SOURCE MATERIAL –
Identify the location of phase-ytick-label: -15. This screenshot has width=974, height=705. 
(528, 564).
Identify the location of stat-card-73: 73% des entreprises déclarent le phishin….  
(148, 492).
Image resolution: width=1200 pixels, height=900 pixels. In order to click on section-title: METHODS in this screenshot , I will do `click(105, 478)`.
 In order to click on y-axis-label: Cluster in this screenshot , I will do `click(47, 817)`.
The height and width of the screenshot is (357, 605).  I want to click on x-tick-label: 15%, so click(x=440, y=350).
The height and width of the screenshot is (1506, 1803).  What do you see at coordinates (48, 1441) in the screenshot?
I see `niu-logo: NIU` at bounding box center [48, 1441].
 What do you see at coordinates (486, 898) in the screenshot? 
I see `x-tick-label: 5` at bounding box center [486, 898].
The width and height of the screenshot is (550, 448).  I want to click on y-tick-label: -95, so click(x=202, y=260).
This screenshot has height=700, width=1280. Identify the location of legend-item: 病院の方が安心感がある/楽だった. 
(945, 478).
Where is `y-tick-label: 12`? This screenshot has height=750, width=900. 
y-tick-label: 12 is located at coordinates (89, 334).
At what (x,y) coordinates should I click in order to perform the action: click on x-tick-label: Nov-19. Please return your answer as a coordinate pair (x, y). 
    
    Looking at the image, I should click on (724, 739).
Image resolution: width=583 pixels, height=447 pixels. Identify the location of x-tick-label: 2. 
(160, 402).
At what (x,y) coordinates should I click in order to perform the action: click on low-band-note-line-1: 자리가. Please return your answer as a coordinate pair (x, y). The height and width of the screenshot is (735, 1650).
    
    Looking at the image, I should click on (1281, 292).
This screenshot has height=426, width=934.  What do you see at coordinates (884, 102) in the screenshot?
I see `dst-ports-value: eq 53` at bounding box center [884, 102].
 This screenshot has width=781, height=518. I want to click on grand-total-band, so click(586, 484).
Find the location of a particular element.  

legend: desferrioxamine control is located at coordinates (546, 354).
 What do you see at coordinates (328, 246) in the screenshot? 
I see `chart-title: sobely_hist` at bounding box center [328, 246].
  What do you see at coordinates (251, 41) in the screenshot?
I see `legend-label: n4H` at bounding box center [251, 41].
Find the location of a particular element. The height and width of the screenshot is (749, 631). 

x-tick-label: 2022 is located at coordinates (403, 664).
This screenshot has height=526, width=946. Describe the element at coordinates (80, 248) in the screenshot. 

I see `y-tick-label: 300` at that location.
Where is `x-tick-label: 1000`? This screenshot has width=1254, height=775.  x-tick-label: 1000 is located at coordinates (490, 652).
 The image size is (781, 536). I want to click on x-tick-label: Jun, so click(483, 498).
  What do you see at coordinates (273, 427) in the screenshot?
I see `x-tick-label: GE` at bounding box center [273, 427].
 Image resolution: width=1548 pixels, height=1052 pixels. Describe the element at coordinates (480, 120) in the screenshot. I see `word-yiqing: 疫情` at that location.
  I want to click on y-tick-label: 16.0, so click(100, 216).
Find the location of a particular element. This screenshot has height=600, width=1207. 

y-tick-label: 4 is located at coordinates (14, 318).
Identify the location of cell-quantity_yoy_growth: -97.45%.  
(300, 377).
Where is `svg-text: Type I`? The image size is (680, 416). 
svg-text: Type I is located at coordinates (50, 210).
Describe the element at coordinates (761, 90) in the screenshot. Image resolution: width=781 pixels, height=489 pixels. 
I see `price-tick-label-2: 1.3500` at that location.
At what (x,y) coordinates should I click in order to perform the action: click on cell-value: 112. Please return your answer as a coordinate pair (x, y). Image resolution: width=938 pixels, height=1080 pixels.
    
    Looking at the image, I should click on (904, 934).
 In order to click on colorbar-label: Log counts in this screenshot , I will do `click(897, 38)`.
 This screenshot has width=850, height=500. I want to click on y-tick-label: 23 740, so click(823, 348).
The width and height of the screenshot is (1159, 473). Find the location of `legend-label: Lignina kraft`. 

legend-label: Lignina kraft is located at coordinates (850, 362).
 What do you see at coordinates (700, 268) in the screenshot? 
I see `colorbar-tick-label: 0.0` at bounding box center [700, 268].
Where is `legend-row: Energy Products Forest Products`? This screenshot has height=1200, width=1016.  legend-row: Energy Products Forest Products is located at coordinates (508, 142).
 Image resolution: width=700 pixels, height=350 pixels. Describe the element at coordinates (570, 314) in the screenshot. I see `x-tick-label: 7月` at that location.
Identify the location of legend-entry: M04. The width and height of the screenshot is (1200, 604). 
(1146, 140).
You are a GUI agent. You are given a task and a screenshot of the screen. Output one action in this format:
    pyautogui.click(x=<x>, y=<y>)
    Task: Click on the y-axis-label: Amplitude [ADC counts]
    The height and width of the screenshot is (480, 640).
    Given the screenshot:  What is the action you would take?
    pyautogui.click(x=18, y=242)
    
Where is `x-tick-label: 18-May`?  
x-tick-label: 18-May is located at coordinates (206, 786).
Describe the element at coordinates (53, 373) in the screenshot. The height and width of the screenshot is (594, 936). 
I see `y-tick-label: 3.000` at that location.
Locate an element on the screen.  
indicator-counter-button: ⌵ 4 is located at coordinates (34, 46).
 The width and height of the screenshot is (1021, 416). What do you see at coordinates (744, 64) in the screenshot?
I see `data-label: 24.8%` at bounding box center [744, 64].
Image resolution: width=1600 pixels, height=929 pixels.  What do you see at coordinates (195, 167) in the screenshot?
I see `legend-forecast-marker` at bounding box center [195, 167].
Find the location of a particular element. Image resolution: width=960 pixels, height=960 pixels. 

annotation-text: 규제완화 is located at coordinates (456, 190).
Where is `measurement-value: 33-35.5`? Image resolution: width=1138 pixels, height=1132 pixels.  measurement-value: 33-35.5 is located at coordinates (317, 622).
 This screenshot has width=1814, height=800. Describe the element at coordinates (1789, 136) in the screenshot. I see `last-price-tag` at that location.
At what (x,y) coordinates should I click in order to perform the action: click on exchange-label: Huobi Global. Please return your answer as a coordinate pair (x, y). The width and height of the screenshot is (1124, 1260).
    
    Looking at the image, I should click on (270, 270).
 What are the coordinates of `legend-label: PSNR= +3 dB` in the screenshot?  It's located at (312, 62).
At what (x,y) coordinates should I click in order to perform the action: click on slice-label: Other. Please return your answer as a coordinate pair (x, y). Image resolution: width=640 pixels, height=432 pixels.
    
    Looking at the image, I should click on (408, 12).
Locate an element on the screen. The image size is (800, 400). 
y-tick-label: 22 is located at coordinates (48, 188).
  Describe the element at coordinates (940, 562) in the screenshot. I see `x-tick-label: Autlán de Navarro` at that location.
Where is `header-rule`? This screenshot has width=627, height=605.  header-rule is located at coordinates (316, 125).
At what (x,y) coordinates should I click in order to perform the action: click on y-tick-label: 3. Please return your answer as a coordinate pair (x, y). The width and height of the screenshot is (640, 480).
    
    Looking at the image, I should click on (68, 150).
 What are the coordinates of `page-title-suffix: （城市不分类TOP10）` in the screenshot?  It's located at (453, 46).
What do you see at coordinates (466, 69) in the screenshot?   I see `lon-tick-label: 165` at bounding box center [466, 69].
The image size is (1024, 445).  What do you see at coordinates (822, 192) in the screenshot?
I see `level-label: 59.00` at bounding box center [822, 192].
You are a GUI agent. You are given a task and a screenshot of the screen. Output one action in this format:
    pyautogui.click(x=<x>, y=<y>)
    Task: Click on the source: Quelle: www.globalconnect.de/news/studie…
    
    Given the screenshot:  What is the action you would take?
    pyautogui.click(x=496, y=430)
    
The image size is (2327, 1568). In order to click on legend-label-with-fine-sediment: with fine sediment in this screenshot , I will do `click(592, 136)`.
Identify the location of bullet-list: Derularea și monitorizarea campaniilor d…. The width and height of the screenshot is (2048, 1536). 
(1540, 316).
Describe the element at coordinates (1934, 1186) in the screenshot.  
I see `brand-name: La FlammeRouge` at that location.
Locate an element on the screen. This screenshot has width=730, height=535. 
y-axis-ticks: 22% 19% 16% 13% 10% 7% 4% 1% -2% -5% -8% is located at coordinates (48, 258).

TASK GOAL –
Please repeat the data from the line with "This screenshot has height=700, width=1280." to the line with "x-tick-label: 2022 is", swapping "Find the location of a particular element" for "Locate an element on the screen" and leaving everything else as it is.

SOLUTION TO THE PROBLEM –
This screenshot has height=700, width=1280. Identify the location of legend-item: 病院の方が安心感がある/楽だった. 
(945, 478).
Where is `y-tick-label: 12`? This screenshot has height=750, width=900. 
y-tick-label: 12 is located at coordinates (89, 334).
At what (x,y) coordinates should I click in order to perform the action: click on x-tick-label: Nov-19. Please return your answer as a coordinate pair (x, y). 
    
    Looking at the image, I should click on (724, 739).
Image resolution: width=583 pixels, height=447 pixels. Identify the location of x-tick-label: 2. 
(160, 402).
At what (x,y) coordinates should I click in order to perform the action: click on low-band-note-line-1: 자리가. Please return your answer as a coordinate pair (x, y). The height and width of the screenshot is (735, 1650).
    
    Looking at the image, I should click on (1281, 292).
This screenshot has height=426, width=934.  What do you see at coordinates (884, 102) in the screenshot?
I see `dst-ports-value: eq 53` at bounding box center [884, 102].
 This screenshot has width=781, height=518. I want to click on grand-total-band, so click(586, 484).
Locate an element on the screen.  

legend: desferrioxamine control is located at coordinates (546, 354).
 What do you see at coordinates (328, 246) in the screenshot? 
I see `chart-title: sobely_hist` at bounding box center [328, 246].
  What do you see at coordinates (251, 41) in the screenshot?
I see `legend-label: n4H` at bounding box center [251, 41].
Locate an element on the screen. The height and width of the screenshot is (749, 631). 

x-tick-label: 2022 is located at coordinates (403, 664).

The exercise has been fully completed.